California Governor Gavin Newsom has announced plans to allow sporting events to take place without any spectators amid the COVID-19 pandemic.

Newsom made the announcement during a news conference on Monday. The governor said that sports could resume with preventative measures in place in early June. All major U.S. sports leagues have been shuttered since March due to the pandemic.

"Sporting events, pro sports, in that first week or so of June, without spectators and [with] modifications and very prescriptive conditions, also can begin to move forward," Newsom said.

"We've been talking with league representatives from all the major league sports," added Newsom. "We are looking to advance those conversations now."

Newsom was joined by at least two other U.S. governors who also called for the return of sports on Monday. New York Governor Andrew Cuomo encouraged teams to begin preparing to return soon, vowing to provide state support.

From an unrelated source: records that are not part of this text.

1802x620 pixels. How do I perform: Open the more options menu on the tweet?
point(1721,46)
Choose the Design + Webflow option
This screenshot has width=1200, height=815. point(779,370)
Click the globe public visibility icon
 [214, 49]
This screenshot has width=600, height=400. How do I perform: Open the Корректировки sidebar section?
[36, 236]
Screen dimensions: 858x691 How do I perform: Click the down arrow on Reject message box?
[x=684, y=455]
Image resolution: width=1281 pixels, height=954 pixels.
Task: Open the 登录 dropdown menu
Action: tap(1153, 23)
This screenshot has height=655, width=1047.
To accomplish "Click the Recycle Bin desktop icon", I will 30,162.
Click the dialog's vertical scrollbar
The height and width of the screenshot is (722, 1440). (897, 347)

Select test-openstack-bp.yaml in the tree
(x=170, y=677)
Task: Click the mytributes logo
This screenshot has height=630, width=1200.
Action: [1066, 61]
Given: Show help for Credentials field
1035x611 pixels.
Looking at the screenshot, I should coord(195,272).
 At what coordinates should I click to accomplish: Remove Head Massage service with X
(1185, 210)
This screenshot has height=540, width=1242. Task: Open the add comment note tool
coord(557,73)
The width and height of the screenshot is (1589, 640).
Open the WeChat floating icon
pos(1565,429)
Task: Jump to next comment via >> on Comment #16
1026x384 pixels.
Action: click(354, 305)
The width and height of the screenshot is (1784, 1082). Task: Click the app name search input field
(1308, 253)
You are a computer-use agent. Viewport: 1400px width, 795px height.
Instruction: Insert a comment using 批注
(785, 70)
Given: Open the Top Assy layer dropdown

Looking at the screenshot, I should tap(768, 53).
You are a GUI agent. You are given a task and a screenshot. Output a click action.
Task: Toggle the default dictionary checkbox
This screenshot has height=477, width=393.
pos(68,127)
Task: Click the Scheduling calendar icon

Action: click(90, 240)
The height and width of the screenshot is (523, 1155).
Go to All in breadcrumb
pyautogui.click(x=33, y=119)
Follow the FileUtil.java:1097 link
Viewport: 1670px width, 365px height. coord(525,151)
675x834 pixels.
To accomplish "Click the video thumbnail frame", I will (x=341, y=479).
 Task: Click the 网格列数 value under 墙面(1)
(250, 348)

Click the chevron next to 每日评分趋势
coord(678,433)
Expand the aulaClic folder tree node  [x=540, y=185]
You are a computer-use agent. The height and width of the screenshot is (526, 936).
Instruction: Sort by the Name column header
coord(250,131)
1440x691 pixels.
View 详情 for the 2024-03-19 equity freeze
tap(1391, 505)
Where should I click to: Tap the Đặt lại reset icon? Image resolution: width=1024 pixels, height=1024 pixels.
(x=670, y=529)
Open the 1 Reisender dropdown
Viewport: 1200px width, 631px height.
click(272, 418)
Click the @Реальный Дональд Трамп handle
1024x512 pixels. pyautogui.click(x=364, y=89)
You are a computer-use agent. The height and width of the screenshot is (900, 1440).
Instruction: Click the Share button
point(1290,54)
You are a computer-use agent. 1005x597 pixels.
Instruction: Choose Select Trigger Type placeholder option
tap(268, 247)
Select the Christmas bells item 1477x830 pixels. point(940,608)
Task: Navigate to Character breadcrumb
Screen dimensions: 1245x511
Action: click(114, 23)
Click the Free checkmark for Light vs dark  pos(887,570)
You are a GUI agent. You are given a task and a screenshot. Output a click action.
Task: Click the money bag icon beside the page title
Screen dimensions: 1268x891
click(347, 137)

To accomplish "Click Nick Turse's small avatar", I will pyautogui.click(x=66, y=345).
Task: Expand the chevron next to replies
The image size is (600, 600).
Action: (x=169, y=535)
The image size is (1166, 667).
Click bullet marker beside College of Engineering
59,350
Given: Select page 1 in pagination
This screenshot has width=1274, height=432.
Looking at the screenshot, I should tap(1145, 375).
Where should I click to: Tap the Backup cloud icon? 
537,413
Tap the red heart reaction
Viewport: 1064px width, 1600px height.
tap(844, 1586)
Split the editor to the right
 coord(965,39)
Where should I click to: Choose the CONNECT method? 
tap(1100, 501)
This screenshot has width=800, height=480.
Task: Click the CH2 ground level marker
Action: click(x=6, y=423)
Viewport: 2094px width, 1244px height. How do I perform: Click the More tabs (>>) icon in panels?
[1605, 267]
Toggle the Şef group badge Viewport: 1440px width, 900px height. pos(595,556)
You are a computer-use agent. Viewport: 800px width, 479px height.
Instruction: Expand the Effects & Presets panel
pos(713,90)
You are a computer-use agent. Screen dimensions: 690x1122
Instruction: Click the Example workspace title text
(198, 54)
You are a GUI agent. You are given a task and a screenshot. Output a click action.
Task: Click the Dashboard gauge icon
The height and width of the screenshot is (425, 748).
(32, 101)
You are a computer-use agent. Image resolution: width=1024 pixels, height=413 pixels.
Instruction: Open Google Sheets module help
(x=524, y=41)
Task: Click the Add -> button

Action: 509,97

"I also have been encouraging major sports teams to plan reopenings without fans, but the games could be televised. New York State will help those major sports franchises to do just that," Cuomo said during his Monday briefing. "Hockey, basketball, baseball, football, whoever can reopen. We're a ready, willing and able partner... I think this is in the best interest of all the people and the best interest of the state of New York."

Football Helmet with Mask
Leaders across the U.S. have announced plans to allow professional sports to resume without fans attending games in person amid the COVID-19 pandemic. ronniechua/Getty

Texas Governor Greg Abbott also said professional sports, alongside "programs like little league," could resume without spectators at the end of May.

"Some professional sports can return on May 31," Abbott said. "That includes pro golf, auto racing, baseball, softball, tennis, football and basketball... special safety standards apply to prevent the spread of COVID-19."

Earlier in May, the first major sporting events to take place in the U.S. since March happened when UFC held multiple fight cards in Florida. NASCAR also resumed races on Sunday.

Elsewhere in the world, team sports have begun a gradual return. Germany's Bundesliga soccer league became one of the first major leagues to resume over the weekend. Matches were televised and played with no fans in stadiums, although over 12,000 paid €19 (around $21) each to have cardboard cutouts featuring their own images placed in the stands.

Public health experts have recommended not allowing spectators to gather at sporting events because doing so could lead to increased COVID-19 outbreaks, since social distancing measures are often difficult or impossible at the events.

Sports fans appear to favor the return of matches regardless of whether they would be allowed to attend events in person. An ESPN study conducted in mid-April found that 76 percent of fans favor events resuming without spectators, as long as players are carefully monitored to limit contact with others.

Newsweek reached out to Newsom's office for additional comment.